Bu durum zaten hukuk düzenine yabancı değildir. Söz konusu düzenleme hali hazırda ceza hukukunda “varsayılan rıza” başlığı altında bir hukuka uygunluk nedeni olarak düzenlenen ve uygulama sıklıkla karşılan bir durumun kişisel verilerin korunması hukukunda düzenlenmiş halidir. Böylelikle hukuk düzeni açısından birlik de sağlanmıştır.

Bu hukuki sebebin yalnızca özel nitelikli olmayan kişisel verilerin işlenmesine ilişkin 5. maddede düzenlenmiş olması Kanun’un yayınlandığı tarihten bu yana eleştirdiğimiz bir diğer husustur. Zira söz konusu hukuki sebep kapsamında çoğunlukla işlenmesi gereken veri türü özel nitelikli kişisel veriyken kanun koyucu bu hukuki sebebi 6. maddede değil, 5. maddede düzenlemişti. Üstelik uygulamada zaten bu durumda olan bir kişiden rıza alınması yoluna gidilmediği gibi bu rızanın alınması çoğunlukla ya imkânsız ya da geçersiz olmaktadır. Bu durumun kanuni alt yapıya kavuşmuş olmasının oldukça yerinde bir değişiklik olduğunu düşünüyoruz.
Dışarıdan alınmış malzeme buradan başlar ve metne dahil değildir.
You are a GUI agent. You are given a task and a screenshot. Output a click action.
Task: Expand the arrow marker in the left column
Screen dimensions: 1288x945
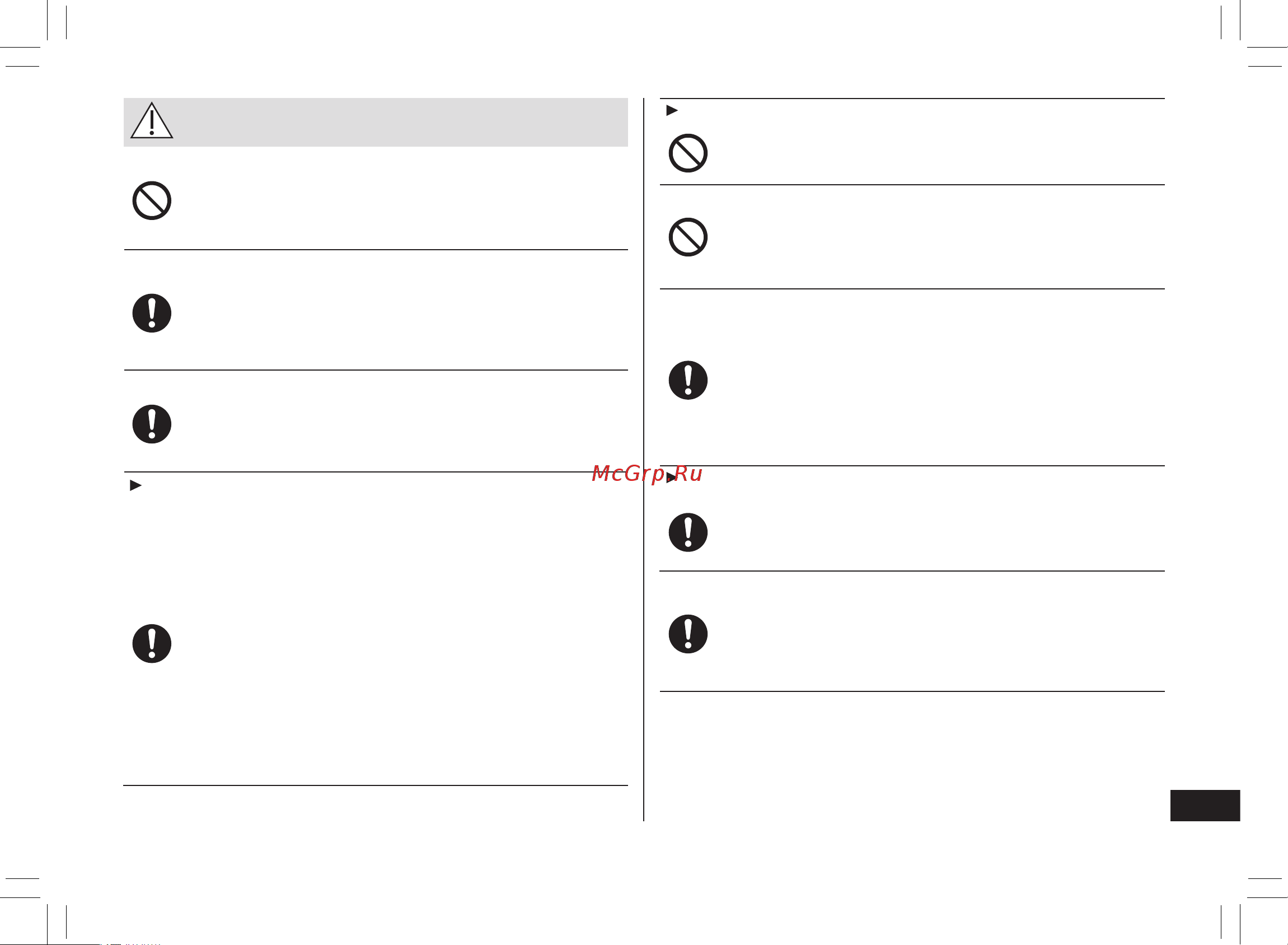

4. İlgili Kişinin Alenileştirdiği Kişisel Verilere İlişkin ve Alenileştirme İradesine Uygun Olması

İlgili kişi, özel nitelikli kişisel verilerini alenileştirirse bu verilerin alenileştirme iradesine uygun olarak işlenmesi hukuka uygun hale gelir. Alenileştirme, 6698 sayılı Kanun’da Yer Alan Terimler Rehberine göre “herkes tarafından bilinir kılınma” anlamına gelmektedir. Verinin herkesin görebileceği bir yerde olması alenileştirme anlamına gelmez. Kişinin bu yönde bir iradesinin bulunması ve veri sorumlusu tarafından kişinin bu iradesine uygun hareket edilmesi gerekir. Öte yandan KVKK m. 4’te sayılan kişisel verilerin işlenmesine ilişkin genel ilkelere de uygun davranılması gerektiği unutulmamalıdır. Zira bu ilkeler her türlü veri işleme faaliyetinde uyulması gereken kuralları düzenlemektedir. Bu kapsamda KVKK m. 4 ve kişinin alenileştirme iradesi dikkate alınarak özel nitelikli kişisel veriler işlenebilir.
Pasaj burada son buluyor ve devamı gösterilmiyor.